For data flows with five or six components with small data loads of a gigabyte or less, the Dataflow Task will almost certainly perform adequately out-of-the-box. However, large and complex data flow loads bring their own challenges and there are often more tradeoffs and decisions that need to be made that the Dataflow task cannot make for the user or over which it has no control.

In this article, I assess the ways in which you can tune the dataflow task by tweaking some basic settings. I call these turnkey settings because there isn't a lot of measurement or process involved when deciding to use them and because the benefits from the settings can usually be seen immediately. I then move on to define a general approach you can use for identifying and resolving performance issues, and squeezing every last ounce of performance from the Dataflow Task.

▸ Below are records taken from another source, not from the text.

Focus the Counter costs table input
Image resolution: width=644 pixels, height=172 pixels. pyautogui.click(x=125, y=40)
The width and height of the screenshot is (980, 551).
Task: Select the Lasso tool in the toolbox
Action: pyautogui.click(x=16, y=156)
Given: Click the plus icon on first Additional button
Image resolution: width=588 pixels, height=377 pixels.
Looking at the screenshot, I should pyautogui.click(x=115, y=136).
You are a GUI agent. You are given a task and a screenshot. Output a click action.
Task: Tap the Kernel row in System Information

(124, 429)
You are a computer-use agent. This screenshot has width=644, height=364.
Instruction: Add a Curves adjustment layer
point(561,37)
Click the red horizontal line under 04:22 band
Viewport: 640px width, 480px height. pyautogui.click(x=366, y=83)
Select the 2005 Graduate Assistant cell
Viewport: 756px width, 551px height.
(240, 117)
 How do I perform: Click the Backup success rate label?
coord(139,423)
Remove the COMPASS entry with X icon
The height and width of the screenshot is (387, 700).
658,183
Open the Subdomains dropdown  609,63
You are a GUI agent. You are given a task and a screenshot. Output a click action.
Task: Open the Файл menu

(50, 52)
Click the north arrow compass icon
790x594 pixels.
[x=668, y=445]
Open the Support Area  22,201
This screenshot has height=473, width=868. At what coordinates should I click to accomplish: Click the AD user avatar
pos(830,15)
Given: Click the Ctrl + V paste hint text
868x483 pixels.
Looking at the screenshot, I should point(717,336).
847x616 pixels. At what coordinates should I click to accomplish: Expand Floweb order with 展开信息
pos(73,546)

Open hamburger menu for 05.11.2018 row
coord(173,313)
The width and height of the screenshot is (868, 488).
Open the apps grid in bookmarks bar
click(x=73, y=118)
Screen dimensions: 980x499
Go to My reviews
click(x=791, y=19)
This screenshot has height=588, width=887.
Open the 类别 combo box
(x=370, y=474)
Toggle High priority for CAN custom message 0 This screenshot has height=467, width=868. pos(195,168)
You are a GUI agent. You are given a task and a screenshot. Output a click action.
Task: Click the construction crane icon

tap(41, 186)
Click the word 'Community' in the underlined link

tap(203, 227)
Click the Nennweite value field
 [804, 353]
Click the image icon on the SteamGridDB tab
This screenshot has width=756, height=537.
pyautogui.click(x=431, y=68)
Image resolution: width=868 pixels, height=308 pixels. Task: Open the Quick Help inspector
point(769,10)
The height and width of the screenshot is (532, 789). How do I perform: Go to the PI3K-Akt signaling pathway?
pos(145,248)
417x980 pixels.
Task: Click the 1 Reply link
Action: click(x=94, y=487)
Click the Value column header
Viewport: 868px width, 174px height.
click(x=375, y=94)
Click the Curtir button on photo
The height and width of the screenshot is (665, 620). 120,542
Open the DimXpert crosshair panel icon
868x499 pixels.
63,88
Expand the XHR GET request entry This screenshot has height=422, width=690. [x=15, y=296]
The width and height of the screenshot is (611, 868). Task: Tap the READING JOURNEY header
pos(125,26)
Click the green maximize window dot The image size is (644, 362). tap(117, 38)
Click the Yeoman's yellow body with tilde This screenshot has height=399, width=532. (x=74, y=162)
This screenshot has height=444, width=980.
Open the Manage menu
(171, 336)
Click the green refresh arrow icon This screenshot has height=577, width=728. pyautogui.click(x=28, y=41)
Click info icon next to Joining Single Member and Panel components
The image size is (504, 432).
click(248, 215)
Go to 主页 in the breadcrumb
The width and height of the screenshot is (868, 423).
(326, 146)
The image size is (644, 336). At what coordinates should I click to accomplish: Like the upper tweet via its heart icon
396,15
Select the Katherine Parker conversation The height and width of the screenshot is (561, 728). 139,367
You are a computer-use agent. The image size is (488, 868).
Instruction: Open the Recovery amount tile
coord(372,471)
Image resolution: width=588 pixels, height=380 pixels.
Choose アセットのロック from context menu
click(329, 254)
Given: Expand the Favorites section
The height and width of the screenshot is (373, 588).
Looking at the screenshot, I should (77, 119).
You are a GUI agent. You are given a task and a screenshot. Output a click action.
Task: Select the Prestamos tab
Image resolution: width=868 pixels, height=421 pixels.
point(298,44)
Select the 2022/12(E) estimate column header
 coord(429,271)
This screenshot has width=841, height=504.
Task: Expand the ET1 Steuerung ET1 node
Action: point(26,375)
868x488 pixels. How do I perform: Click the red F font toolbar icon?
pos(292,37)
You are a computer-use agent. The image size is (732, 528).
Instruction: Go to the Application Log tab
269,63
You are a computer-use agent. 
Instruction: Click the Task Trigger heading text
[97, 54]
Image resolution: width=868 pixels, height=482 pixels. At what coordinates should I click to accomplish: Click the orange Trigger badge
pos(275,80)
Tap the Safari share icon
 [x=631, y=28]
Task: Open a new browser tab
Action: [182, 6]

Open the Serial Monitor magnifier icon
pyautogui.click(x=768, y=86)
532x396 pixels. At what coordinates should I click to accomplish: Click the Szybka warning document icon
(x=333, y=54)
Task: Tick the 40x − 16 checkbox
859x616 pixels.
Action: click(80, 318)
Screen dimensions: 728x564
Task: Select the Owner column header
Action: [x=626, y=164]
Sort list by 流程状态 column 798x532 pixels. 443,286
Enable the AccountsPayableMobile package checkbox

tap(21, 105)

Turnkey Settings for Speedup

The Dataflow Task provides a number of settings and options you can use to eliminate unnecessary work or to diminish the amount of data that must flow through it. Some of these methods involve simple property settings, while others are a bit more complex. Also covered are the things you can do in the environment outside the Dataflow Task to speed up data flow. Although these methods are presented as a series of "do's and don'ts", understand that not every tip applies to every situation and that the items presented here are only guidelines, not hard rules that must always be followed. Knowing when to apply which rules is a matter of experience grown from testing and measuring the results.

Eliminating Unnecessary Work

Often you may find that the best data flow optimization you can achieve is to simply eliminate work the Dataflow Task must do. Eliminating work is almost always preferable to making the Dataflow Task faster because you get a 100% speedup for every bit of work you eliminate. The following tips describe ways to eliminate work from the Dataflow Task:

Optimize the Sources

Most of the optimizations for eliminating unnecessary work have something to do with eliminating the data coming from the sources. The following are a few ways to eliminate unnecessary data from entering into the data flow:

Remove Unneeded Columns

Unneeded columns are columns that never get referenced in the data flow. The Execution Engine emits warnings for unused columns, so they are easy to identify. This makes the buffer rows narrower. The narrower the row, the more rows that can fit into one buffer and the more efficiently the rows can be processed.

NOTE:
Buffers are objects with associated chunks of memory that contain the data to be transformed. As data flows through the Dataflow Task, it lives in a buffer from the time that the source adapter reads it until the time that the destination adapter writes it.

Binary Large Objects (BLOBs) are particularly burdensome to the Dataflow Task and should be eliminated if at all possible. Use the queries in the source adapters to eliminate unnecessary columns.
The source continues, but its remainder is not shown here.